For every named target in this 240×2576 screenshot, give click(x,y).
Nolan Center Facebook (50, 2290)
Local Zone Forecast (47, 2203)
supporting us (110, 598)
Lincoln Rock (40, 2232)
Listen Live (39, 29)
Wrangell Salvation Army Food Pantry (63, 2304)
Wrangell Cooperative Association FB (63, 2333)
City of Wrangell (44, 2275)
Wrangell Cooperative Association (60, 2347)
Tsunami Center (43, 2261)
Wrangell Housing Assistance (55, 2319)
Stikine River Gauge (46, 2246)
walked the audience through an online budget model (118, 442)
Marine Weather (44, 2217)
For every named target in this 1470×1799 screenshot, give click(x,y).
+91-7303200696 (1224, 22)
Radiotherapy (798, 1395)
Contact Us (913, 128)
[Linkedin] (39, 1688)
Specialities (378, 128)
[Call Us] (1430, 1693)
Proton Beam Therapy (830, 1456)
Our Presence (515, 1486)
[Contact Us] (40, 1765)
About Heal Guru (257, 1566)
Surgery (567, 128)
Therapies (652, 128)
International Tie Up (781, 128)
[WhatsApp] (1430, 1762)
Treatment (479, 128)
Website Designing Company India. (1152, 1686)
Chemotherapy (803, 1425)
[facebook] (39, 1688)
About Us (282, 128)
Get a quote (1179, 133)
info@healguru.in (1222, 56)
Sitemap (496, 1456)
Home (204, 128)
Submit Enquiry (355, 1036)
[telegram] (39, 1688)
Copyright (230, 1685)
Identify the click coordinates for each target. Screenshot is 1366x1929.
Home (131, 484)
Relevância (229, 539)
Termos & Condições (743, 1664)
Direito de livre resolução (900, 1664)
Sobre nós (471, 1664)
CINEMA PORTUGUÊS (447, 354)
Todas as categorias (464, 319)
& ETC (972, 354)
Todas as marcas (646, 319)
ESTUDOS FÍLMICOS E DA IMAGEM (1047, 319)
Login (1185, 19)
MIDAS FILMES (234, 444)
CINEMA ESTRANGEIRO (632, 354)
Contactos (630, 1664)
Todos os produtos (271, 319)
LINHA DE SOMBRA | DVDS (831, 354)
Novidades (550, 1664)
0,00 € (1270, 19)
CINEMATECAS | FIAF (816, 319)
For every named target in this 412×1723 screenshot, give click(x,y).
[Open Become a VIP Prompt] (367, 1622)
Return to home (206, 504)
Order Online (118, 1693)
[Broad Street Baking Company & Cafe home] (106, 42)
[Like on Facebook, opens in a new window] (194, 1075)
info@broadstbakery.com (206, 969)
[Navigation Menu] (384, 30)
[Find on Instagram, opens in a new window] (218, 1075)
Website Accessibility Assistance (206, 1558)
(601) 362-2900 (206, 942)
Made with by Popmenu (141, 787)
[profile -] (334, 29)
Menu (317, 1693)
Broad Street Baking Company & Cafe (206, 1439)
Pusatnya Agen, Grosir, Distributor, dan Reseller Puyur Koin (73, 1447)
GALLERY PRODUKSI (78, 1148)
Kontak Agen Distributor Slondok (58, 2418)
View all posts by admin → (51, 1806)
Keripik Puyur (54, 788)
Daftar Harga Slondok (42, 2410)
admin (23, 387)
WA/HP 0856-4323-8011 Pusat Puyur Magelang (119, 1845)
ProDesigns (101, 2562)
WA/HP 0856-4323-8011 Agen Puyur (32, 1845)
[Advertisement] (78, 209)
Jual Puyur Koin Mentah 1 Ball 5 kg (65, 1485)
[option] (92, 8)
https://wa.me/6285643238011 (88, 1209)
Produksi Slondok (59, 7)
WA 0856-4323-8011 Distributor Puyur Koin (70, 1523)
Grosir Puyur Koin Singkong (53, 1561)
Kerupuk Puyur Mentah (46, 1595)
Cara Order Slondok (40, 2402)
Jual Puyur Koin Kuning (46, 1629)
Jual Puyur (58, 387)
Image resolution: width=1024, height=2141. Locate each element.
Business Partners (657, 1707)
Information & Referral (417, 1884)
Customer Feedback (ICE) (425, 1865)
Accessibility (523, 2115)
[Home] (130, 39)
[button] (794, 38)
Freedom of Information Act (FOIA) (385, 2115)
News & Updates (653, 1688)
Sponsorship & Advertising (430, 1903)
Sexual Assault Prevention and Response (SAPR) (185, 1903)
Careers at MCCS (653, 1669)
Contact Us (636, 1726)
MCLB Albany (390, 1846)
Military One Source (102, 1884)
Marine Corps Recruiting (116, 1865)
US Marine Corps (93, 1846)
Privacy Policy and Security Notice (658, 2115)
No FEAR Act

§ **Exercise brief**
Using the listing, filter for "window" and return the matching lines.

§ **Final answer**
[Like on Facebook, opens in a new window] (194, 1075)
[Find on Instagram, opens in a new window] (218, 1075)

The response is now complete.